## Work task
For this exercise, restate the records word for word.

:: Supplied material

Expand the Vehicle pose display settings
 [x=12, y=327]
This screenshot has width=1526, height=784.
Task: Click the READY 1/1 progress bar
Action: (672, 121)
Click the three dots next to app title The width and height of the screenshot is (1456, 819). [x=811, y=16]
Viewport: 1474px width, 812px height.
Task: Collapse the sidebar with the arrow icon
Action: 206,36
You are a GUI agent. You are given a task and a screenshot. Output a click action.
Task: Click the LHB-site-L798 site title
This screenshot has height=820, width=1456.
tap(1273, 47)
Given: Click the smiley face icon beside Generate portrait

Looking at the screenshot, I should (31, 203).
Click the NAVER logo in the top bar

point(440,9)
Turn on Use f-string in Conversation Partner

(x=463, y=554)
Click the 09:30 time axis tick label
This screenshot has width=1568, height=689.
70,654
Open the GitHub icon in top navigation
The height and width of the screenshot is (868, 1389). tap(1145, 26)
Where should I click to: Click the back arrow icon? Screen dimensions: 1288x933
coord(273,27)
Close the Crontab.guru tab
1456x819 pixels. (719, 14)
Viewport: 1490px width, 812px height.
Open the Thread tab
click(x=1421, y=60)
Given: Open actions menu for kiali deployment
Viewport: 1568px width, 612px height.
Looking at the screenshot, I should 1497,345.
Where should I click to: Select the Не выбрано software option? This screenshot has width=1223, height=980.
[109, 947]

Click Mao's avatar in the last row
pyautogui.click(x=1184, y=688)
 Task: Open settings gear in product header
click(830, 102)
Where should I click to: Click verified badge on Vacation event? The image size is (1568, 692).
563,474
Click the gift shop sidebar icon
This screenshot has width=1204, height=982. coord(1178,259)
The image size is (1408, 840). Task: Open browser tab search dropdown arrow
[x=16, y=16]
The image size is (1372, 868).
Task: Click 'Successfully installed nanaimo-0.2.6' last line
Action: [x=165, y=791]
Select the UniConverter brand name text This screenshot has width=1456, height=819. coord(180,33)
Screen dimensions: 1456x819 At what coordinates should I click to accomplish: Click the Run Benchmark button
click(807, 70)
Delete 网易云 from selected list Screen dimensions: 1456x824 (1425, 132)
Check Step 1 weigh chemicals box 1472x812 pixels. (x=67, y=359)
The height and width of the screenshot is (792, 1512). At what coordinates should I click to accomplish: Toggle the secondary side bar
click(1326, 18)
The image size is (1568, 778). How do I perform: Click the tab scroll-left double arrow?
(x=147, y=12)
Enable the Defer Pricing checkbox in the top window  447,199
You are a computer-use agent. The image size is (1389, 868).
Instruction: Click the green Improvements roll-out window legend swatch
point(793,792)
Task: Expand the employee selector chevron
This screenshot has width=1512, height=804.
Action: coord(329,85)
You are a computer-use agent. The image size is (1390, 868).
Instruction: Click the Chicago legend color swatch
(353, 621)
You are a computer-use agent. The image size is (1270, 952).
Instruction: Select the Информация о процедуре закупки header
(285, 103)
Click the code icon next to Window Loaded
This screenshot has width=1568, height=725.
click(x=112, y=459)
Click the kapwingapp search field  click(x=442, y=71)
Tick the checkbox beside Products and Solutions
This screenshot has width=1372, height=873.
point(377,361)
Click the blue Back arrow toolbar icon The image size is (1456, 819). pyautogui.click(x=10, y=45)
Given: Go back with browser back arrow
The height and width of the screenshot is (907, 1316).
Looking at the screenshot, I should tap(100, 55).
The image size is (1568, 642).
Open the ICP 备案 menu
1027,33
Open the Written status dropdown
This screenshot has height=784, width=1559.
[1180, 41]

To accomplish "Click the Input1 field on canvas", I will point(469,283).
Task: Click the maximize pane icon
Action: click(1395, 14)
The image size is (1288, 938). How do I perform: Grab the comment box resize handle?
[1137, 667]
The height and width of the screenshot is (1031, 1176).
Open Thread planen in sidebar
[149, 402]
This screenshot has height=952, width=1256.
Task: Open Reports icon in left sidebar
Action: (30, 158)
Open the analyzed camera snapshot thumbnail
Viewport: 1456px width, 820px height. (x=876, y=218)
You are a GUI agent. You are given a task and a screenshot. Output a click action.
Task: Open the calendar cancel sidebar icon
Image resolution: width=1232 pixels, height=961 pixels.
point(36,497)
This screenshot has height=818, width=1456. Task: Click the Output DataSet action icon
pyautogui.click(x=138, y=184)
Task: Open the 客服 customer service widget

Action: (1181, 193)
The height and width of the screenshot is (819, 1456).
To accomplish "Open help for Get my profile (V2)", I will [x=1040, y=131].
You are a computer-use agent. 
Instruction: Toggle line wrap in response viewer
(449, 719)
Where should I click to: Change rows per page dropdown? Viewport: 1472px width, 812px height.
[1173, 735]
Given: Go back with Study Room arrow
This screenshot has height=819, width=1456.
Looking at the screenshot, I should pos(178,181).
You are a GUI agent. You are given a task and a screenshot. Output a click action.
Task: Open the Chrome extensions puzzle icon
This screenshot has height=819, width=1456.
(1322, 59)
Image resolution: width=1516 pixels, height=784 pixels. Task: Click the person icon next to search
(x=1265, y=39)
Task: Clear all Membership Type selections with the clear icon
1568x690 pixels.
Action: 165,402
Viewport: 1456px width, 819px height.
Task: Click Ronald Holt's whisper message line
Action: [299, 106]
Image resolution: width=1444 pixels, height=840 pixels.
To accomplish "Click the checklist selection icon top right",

::::

## Answer
Expand the Vehicle pose display settings
 [x=12, y=327]
This screenshot has width=1526, height=784.
Task: Click the READY 1/1 progress bar
Action: (672, 121)
Click the three dots next to app title The width and height of the screenshot is (1456, 819). [x=811, y=16]
Viewport: 1474px width, 812px height.
Task: Collapse the sidebar with the arrow icon
Action: 206,36
You are a GUI agent. You are given a task and a screenshot. Output a click action.
Task: Click the LHB-site-L798 site title
This screenshot has height=820, width=1456.
tap(1273, 47)
Given: Click the smiley face icon beside Generate portrait

Looking at the screenshot, I should (31, 203).
Click the NAVER logo in the top bar

point(440,9)
Turn on Use f-string in Conversation Partner

(x=463, y=554)
Click the 09:30 time axis tick label
This screenshot has width=1568, height=689.
70,654
Open the GitHub icon in top navigation
The height and width of the screenshot is (868, 1389). tap(1145, 26)
Where should I click to: Click the back arrow icon? Screen dimensions: 1288x933
coord(273,27)
Close the Crontab.guru tab
1456x819 pixels. (719, 14)
Viewport: 1490px width, 812px height.
Open the Thread tab
click(x=1421, y=60)
Given: Open actions menu for kiali deployment
Viewport: 1568px width, 612px height.
Looking at the screenshot, I should 1497,345.
Where should I click to: Select the Не выбрано software option? This screenshot has width=1223, height=980.
[109, 947]

Click Mao's avatar in the last row
pyautogui.click(x=1184, y=688)
 Task: Open settings gear in product header
click(830, 102)
Where should I click to: Click verified badge on Vacation event? The image size is (1568, 692).
563,474
Click the gift shop sidebar icon
This screenshot has width=1204, height=982. coord(1178,259)
The image size is (1408, 840). Task: Open browser tab search dropdown arrow
[x=16, y=16]
The image size is (1372, 868).
Task: Click 'Successfully installed nanaimo-0.2.6' last line
Action: [x=165, y=791]
Select the UniConverter brand name text This screenshot has width=1456, height=819. coord(180,33)
Screen dimensions: 1456x819 At what coordinates should I click to accomplish: Click the Run Benchmark button
click(807, 70)
Delete 网易云 from selected list Screen dimensions: 1456x824 (1425, 132)
Check Step 1 weigh chemicals box 1472x812 pixels. (x=67, y=359)
The height and width of the screenshot is (792, 1512). At what coordinates should I click to accomplish: Toggle the secondary side bar
click(1326, 18)
The image size is (1568, 778). How do I perform: Click the tab scroll-left double arrow?
(x=147, y=12)
Enable the Defer Pricing checkbox in the top window  447,199
You are a computer-use agent. The image size is (1389, 868).
Instruction: Click the green Improvements roll-out window legend swatch
point(793,792)
Task: Expand the employee selector chevron
This screenshot has width=1512, height=804.
Action: coord(329,85)
You are a computer-use agent. The image size is (1390, 868).
Instruction: Click the Chicago legend color swatch
(353, 621)
You are a computer-use agent. The image size is (1270, 952).
Instruction: Select the Информация о процедуре закупки header
(285, 103)
Click the code icon next to Window Loaded
This screenshot has width=1568, height=725.
click(x=112, y=459)
Click the kapwingapp search field  click(x=442, y=71)
Tick the checkbox beside Products and Solutions
This screenshot has width=1372, height=873.
point(377,361)
Click the blue Back arrow toolbar icon The image size is (1456, 819). pyautogui.click(x=10, y=45)
Given: Go back with browser back arrow
The height and width of the screenshot is (907, 1316).
Looking at the screenshot, I should tap(100, 55).
The image size is (1568, 642).
Open the ICP 备案 menu
1027,33
Open the Written status dropdown
This screenshot has height=784, width=1559.
[1180, 41]

To accomplish "Click the Input1 field on canvas", I will point(469,283).
Task: Click the maximize pane icon
Action: click(1395, 14)
The image size is (1288, 938). How do I perform: Grab the comment box resize handle?
[1137, 667]
The height and width of the screenshot is (1031, 1176).
Open Thread planen in sidebar
[149, 402]
This screenshot has height=952, width=1256.
Task: Open Reports icon in left sidebar
Action: (30, 158)
Open the analyzed camera snapshot thumbnail
Viewport: 1456px width, 820px height. (x=876, y=218)
You are a GUI agent. You are given a task and a screenshot. Output a click action.
Task: Open the calendar cancel sidebar icon
Image resolution: width=1232 pixels, height=961 pixels.
point(36,497)
This screenshot has height=818, width=1456. Task: Click the Output DataSet action icon
pyautogui.click(x=138, y=184)
Task: Open the 客服 customer service widget

Action: (1181, 193)
The height and width of the screenshot is (819, 1456).
To accomplish "Open help for Get my profile (V2)", I will [x=1040, y=131].
You are a computer-use agent. 
Instruction: Toggle line wrap in response viewer
(449, 719)
Where should I click to: Change rows per page dropdown? Viewport: 1472px width, 812px height.
[1173, 735]
Given: Go back with Study Room arrow
This screenshot has height=819, width=1456.
Looking at the screenshot, I should pos(178,181).
You are a GUI agent. You are given a task and a screenshot. Output a click action.
Task: Open the Chrome extensions puzzle icon
This screenshot has height=819, width=1456.
(1322, 59)
Image resolution: width=1516 pixels, height=784 pixels. Task: Click the person icon next to search
(x=1265, y=39)
Task: Clear all Membership Type selections with the clear icon
1568x690 pixels.
Action: 165,402
Viewport: 1456px width, 819px height.
Task: Click Ronald Holt's whisper message line
Action: [299, 106]
Image resolution: width=1444 pixels, height=840 pixels.
To accomplish "Click the checklist selection icon top right",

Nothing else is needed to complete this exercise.